Protected, but how well? Evaluating management effectiveness of protected areas
Geldmann, Jonas, Lauren Coad, Megan Barnes, Ian D. Craigie, Marc Hockings, Kathryn Knights, Fiona Leverington et al. "Changes in protected area management effectiveness over time: A global analysis." Biological Conservation 191 (2015): 692-699. DOI: http://dx.doi.org/10.1016/j.biocon.2015.08.029
To meet global targets set by the Convention on Biological Diversity, countries are creating new areas for protection or increasing coverage of existing ones. These protected areas provide critical benefits for species conservation. However, these areas need effective management in order to achieve the benefits they were created for. A new study published in the journal Biological Conservation, suggests that successfully protected areas are large, close to communities, and are targets for investment.
The researchers, led by Jonas Geldmann of the University of Copenhagen,assessed 722 protected areas from 74 countries to evaluate changes in management performance over time. To complete this global analysis, they used information from the Management Effectiveness Tracking Tool (METT), a 30-question survey that evaluates management elements including legal status, education, and enforcement activities. In the survey, managers and stakeholders assess these management elements in their protected areas on a scale from zero to three. Next, researchers classified the questions into six management categories to understand how management stages are evolving.
Overall, performance of protected areas studied increased over an average period of four years. Of the 722 sites assessed, nearly 70 percent improved their management scores, while 25 percent decreased and 5 percent experienced no changes in their scores. A closer look at management stages reveals that scores in the planning and user-rights categories increased significantly. In other words, management of protected areas is evolving from an initial planning phase towards a greater emphasis on implementation.

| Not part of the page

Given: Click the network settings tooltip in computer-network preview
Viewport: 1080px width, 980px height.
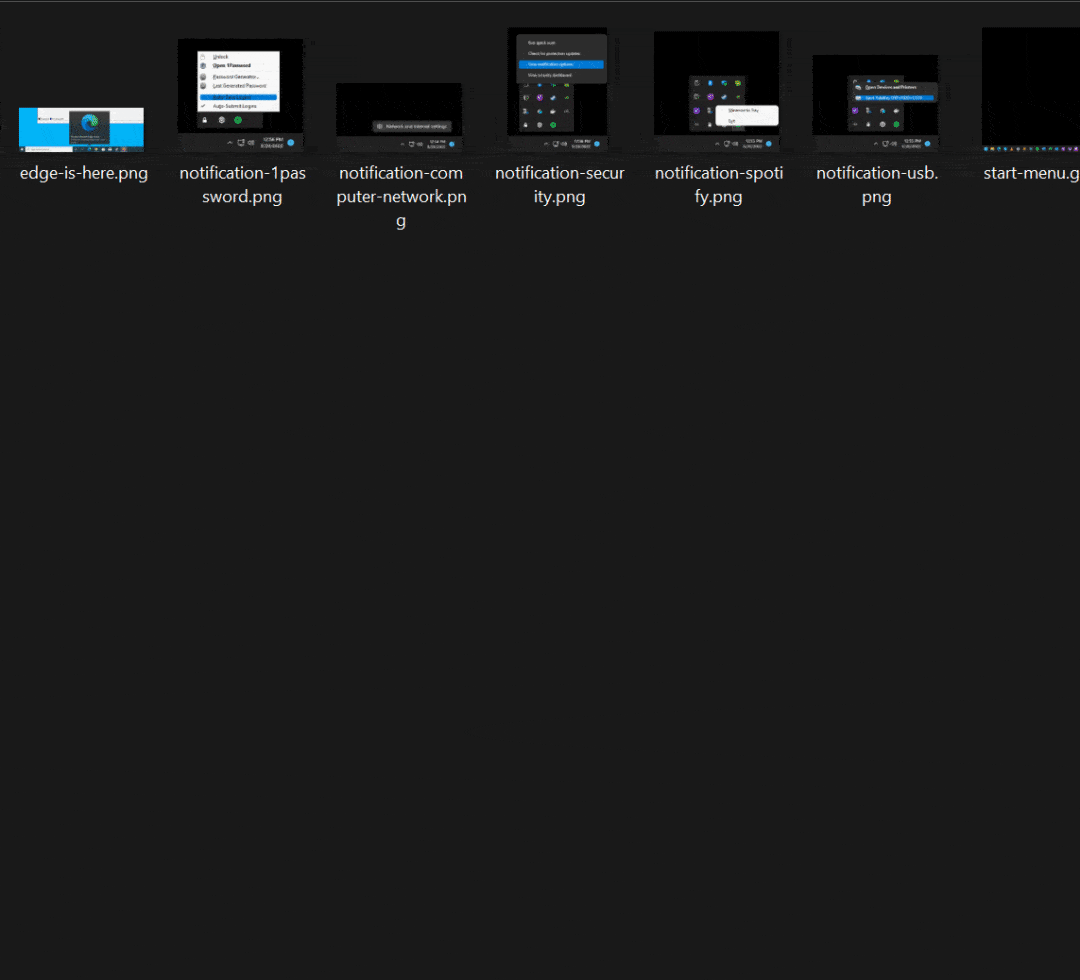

Since management performance depends upon the context of each specific protected area, researchers also investigated how socioeconomic settings and protected area attributes influenced final scores. Of all elements, the size of the protected area had the strongest relationship to positive change in scores. Larger protected areas attract more investments for conservation, providing additional resources for effective management. Likewise, proximity of human populations also improved management performance. This may be because people value and use these areas, therefore creating more pressure for effective protection.
Two additional factors contributed to improvement in scores. First, protected areas with low initial METT scores had the largest increase in effectiveness. This seems intuitive, since protected areas in early stages of management have more room for improvement than those with fully established and implemented plans. Second, researchers acknowledged a bias related to METT assessments. Evaluators often depend on external funding and need to show progress reports. Although some changes in scores may be attributed to bias, other studies support the findings that protected areas are being better managed.
These results suggest that protected areas are undergoing an adaptive management process. Because strongly managed areas are more likely to preserve species than unmanaged areas, governments should consider which areas to invest in and where to site new ones. Prioritizing protected area placement and providing enough resources for effective management is vital to slow species loss.